The best exercises to prevent neck pain

Experts estimate that up to 80 percent of people will experience some form of neck pain in their lifetime, and half of Americans will suffer from it this year alone.

Whether as an isolated episode over a few days or a more chronic complaint, neck pain is “almost guaranteed,” says Dr. Ram Aluri, clinical professor of orthopedic surgery at the University of Southern California Keck School of Medicine, who specializes in neck pain. during spine surgery.

While nothing can completely prevent such discomfort, there are things you can do to reduce your chances. It starts with building the muscles in your neck and spine and, not surprisingly, improves your posture.

While some neck pain is caused by accidents, falls, or other traumatic events, most often it’s caused by everyday movements like sitting on the couch, working at the computer, eating at the dinner table, or driving, says Julia Bizjak, MD, an orthopedic physical therapist. Cleveland Clinic.

When you’re young, hunching over a laptop for eight hours may not have much of an effect, but as you get older, the discs in your spine that act as shock absorbers lose their effectiveness, a condition called degenerative disc disease. Aluri said: The biggest driver of this disease, which is a form of arthritis, is genetics, he said. However, avoiding unhealthy habits such as smoking can help prevent it, as smoking can accelerate disc degeneration.

The best way to prevent neck pain is to strengthen the paraspinal muscles, which run from the base of your skull up the length of your spine and support your back and help maintain your posture, along with your abdominal muscles.

“If those muscles can be kept strong,” says Dr. Alluri, “they can prevent increased motion at the actual disc and joint level, and that can minimize or eliminate neck pain.”

A recent meta-analysis found that strength training, stretching, and walking are likely to reduce the recurrence of neck pain. What’s more, Dr. Bizjak says that building your back, chest, and core muscles helps keep your body in an upright position, which will also help prevent neck pain.
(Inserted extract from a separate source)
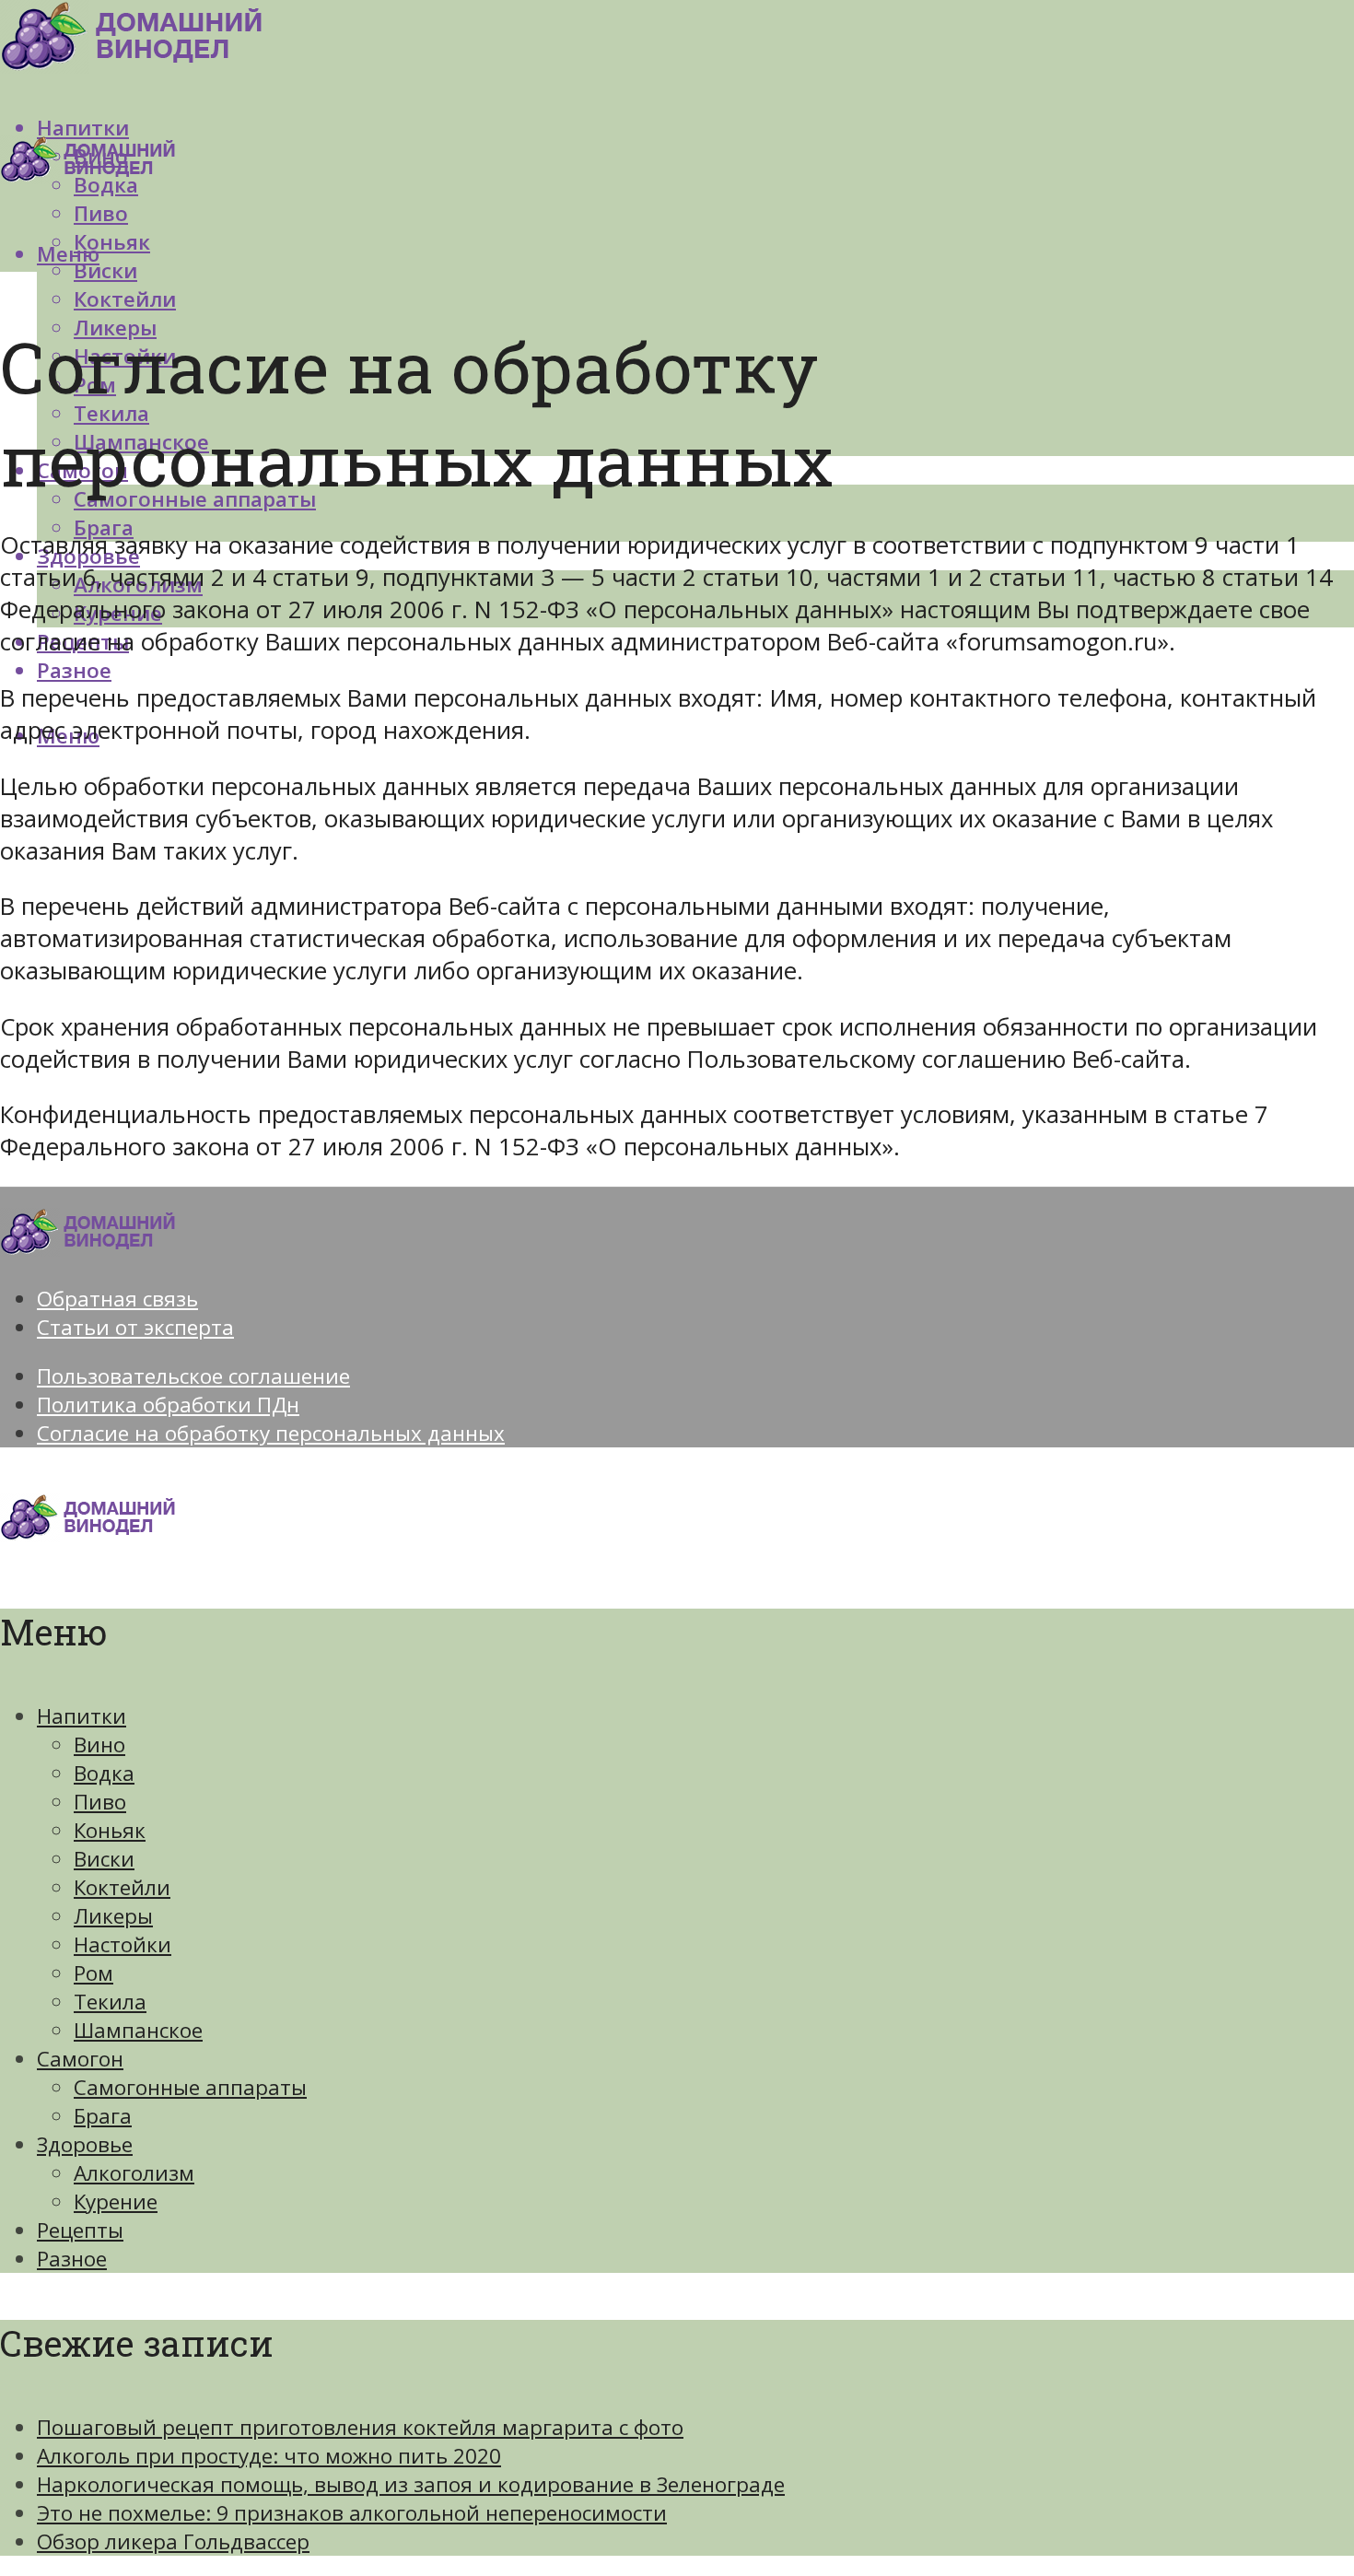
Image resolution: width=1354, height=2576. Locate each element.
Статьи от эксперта (135, 1327)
Most people lose strength in their upper back, including the paraspinal muscles, as they age, whether they have arthritis or not. This causes the shoulders and head to fall forward. The best way to combat this is to strengthen your back and shoulder muscles, which keep your body straight as opposed to rounded. You can start at home without any weights or equipment with specific neck exercises.

A simple one at home or at work starts with a chair with back support. Place your hand on your forehead and push forward against it as far as you can while holding your head back with your hand. Push for 10 seconds, rest and repeat three times. You can also do this exercise with your hand on the back of your head, pushing your head back.

Another exercise at home that strengthens your core, back, and shoulders is the plank, either in a pushup position or propped up on your elbows.

If you have access to weights, you can work straight dumbbell rows into your upper back. While standing in this exercise, hold a dumbbell in each hand and bend from the waist until your chest is parallel to the floor, knees slightly bent. Squeeze your shoulder blades together and pull the dumbbells back toward your waist. If you have access to a gym, Dr. Bizjak recommends lat pull-downs rather than pull-ups because it’s easier to maintain proper form.

While Dr. Biziak said there aren’t any specific exercises he’d recommend people avoid, he said it’s important to maintain good form during strength training and, as always, stop if anything hurts.

While strong paraspinal muscles will help keep your shoulders and neck from collapsing forward, it’s also important to make a conscious effort to overcome poor posture, says Dr. Bizjak. Whether you’re at the computer, driving, or watching TV, make sure your shoulders are up and back, not rounded. Your head should be in line with your back straight, not leaning forward.

Imagine that you are as tall as possible and think about lengthening your spine as if there is a string running from the top of your head to the ceiling. When working at the computer, adjust the height of your desk or monitor so that it is at eye level, which will not allow you to tilt your head forward while working.

Dr. Bizjak recommended getting a sticky note, writing “posture” on it, and putting it on your computer. You can also set regular reminders on your phone or fitness tracker to check your posture, especially if you spend long hours at your desk or in the car.

When driving (or sitting in an office chair), make sure you have proper lumbar support to help you sit up tall. Instead of leaning forward on your handlebars, move your head slightly back toward the headrest in line with your spine.

Finally, watch how you use your phone. Squatting on it for hours will inevitably give you a sore neck.

If you’re going to be reading and scrolling on your phone all night, Dr. Bizjak recommends placing your device on a pillow. Bring your phone close enough so you can keep your head upright instead of leaning forward, and take breaks or change positions, even lying on your back, to relax your neck.

Hilary Achauer is a freelance writer covering health and fitness.